Maserati heeft in z’n geschiedenis steeds z’n best gedaan om gelijke tred te houden met Ferrari. Dat bleek een hopeloze race. Maar het heeft het mooie Italiaanse merk wel een klinkende naam bezorgd. Toch heeft Maserati het al jaren erg moeilijk. Er waren de voorbije decennia erg veel overnames (Citroën, De Tomaso, Chrysler, Fiat). Helaas werden er niet altijd verstandige keuzes gemaakt en naar Italiaanse gewoonte liet het kwaliteitsmanagement sterk te wensen over. Het gevolg was dat Maserati zich heel dikwijls op de rand van de afgrond bevond en het moest zien te klaren met een klein budget en veel fantasie en inspiratie. Jammer want dit mooie merk met de drietand ademde z’n ganse bestaan uit al z’n poriën sportiviteit en verfijning. Stijl zat in de genen.

Populariseren

De compacte Biturbo die in 1981 gelanceerd werd, was een kind van het De Tomaso-tijdperk. Na de zotte jaren met Citroën vond Alejandro De Tomaso het tijd voor een nieuwe start. Hij wilde een bredere klantengroep aanboren. Populariseren en hogere volumes draaien.

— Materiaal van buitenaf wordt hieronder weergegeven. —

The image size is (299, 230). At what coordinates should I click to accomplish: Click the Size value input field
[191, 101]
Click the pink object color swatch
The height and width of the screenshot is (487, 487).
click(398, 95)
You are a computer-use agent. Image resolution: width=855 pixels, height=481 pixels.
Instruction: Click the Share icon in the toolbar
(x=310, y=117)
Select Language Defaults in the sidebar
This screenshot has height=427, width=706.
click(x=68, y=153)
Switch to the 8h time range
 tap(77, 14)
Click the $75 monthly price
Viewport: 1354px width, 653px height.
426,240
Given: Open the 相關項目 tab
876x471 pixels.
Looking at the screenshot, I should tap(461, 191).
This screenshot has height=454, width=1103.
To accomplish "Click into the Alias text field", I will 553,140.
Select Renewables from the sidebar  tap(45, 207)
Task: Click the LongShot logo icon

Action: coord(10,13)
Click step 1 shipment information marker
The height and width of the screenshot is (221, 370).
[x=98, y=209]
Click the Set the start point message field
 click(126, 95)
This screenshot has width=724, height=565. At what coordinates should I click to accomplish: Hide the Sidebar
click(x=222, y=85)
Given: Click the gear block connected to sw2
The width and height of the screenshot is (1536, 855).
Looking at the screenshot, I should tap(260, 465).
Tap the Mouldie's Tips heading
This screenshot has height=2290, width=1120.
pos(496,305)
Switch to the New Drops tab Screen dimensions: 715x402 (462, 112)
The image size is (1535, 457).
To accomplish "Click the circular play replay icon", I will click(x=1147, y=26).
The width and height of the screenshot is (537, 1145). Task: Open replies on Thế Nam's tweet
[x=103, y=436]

Geen supersportwagen met middenmotor meer, maar de compacte Biturbo met de motor gewoon vooraan, achterwielaandrijving en een koffer. Aanvankelijk werd hij gelanceerd als tweedeurs. Later kwam ook een vierdeurs en een knappe cabrio. In tegenstelling tot z’n barokke voorvaders was deze Biturbo strak en hoekig gelijnd. Eigenlijk was het een heel conventioneel concept met oog voor het praktische aspect: plaats voor vier personen en een echte koffer.

Een wereldprimeur

De jaren ’80 waren de turbojaren. Het nieuwe sensationele wondermiddel. Zoals de naam laat vermoeden, wilde Maserati nog een stapje verder gaan en monteerde twee turbo’s op de V6. Een wereldprimeur, Dat bleek goed te werken, Het begon met een compacte 2000cc met drie kleppen per cilinder. Uit deze beperkte motor werd 180 pk gepuurd. Dat was pittig en aangenaam rijden. Maar helaas werd al snel duidelijk dat de motor, zeker die eerste productiejaren, heel fragiel was. Alles wat kon lekken, breken, rammelen of roesten, deed dat ook.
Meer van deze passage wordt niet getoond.